HALIFAX – Nova Scotia’s family doctors are getting a pay boost — including a one-time, $150 bonus for every new patient they take on who was previously without a doctor.
Premier Stephen McNeil announced nearly $40 million in funding for family doctors Monday, including $13.9 million for hikes for physicians paid through fee-for-service or through a salary.
The Health Department estimates physicians could take home an extra $10,000 to $20,000 a year due to an increase in the office fee alone.
“We have a focused investment in family medicine, which is a first critical step in solving the challenges facing Nova Scotia’s primary health system,” said Dr. Tim Holland, president-elect of Doctors Nova Scotia.
Of the money announced Monday — one day ahead of Tuesday’s provincial budget — $18.2 million is part of the $240 million, end-of-year spending spree announced last week.
Under the plan, charges for visits by patients under age 65 will jump for the current rate of $31.72 to $36. The rate for seniors increases to $44.54 from $40.26.
Holland said the funding would help with doctor recruitment and retention efforts as well as encouraging better ways to practise family medicine.
“This isn’t just about putting more dollars in the pockets of family doctors.
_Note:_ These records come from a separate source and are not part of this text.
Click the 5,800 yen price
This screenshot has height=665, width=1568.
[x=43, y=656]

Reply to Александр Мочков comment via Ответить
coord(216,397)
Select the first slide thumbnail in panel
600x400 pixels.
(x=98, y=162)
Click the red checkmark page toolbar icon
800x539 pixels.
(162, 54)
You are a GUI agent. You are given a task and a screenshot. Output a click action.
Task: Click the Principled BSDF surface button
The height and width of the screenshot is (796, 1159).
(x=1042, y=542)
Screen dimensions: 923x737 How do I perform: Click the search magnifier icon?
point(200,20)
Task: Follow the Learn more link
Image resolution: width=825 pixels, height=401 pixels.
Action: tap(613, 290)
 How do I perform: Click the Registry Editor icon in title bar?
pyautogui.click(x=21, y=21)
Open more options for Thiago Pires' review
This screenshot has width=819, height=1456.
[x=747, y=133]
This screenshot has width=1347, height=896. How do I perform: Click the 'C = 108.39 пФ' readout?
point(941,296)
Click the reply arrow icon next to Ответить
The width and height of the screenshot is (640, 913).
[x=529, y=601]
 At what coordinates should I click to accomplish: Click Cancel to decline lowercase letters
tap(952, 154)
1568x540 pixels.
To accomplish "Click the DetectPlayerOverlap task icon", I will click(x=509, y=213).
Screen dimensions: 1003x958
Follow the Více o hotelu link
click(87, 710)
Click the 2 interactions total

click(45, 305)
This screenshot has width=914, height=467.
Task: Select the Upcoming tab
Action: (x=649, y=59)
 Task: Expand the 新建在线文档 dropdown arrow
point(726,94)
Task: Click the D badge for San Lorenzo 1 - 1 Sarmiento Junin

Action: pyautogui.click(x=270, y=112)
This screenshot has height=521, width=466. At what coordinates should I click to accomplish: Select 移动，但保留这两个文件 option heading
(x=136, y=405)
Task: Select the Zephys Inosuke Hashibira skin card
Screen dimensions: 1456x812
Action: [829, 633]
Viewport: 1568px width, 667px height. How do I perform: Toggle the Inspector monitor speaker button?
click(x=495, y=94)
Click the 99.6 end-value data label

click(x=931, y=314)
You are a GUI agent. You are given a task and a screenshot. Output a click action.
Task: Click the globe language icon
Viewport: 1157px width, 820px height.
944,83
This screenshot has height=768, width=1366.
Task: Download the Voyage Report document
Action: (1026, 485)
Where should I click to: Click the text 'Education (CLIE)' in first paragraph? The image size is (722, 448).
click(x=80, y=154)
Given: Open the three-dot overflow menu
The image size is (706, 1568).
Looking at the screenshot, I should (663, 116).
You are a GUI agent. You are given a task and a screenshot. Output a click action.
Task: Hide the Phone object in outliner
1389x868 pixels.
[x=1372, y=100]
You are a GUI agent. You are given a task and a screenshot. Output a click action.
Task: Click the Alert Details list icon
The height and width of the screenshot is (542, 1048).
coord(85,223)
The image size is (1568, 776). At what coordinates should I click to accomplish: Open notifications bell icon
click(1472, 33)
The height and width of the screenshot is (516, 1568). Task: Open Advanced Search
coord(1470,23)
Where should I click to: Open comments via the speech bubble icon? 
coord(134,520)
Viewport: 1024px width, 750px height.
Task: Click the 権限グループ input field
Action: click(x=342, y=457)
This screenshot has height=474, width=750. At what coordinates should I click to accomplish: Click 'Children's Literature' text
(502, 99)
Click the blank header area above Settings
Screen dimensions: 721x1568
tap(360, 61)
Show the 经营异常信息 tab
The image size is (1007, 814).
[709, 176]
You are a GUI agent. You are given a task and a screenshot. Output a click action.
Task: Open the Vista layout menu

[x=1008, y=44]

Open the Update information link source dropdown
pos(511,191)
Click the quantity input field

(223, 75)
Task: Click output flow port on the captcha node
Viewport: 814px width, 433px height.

This allows family doctors to practice the way they want to … and it effectively leverages technology to increase capacity within our system.”
Holland said the changes would help address a pay gap with other physicians in the Atlantic region.
On average, the pay for Nova Scotia’s physicians is currently the lowest in the country.
According to the Canadian Institute for Health Information “the average gross clinical payment per physician (family doctors and specialists) ranged from $262,000 in Nova Scotia to $380,000 in Alberta,” in 2015-16. Doctors Nova Scotia provided provincial MSI data indicating gross family physician compensation is approximately $254,000.
“It will bring us much closer to our regional colleagues in New Brunswick and P.E.I.,” Holland said. “It won’t bring us right up to them but it’s going to really close that gap and that will allow us to push forward on a lot of the other things that will attract physicians to Nova Scotia.”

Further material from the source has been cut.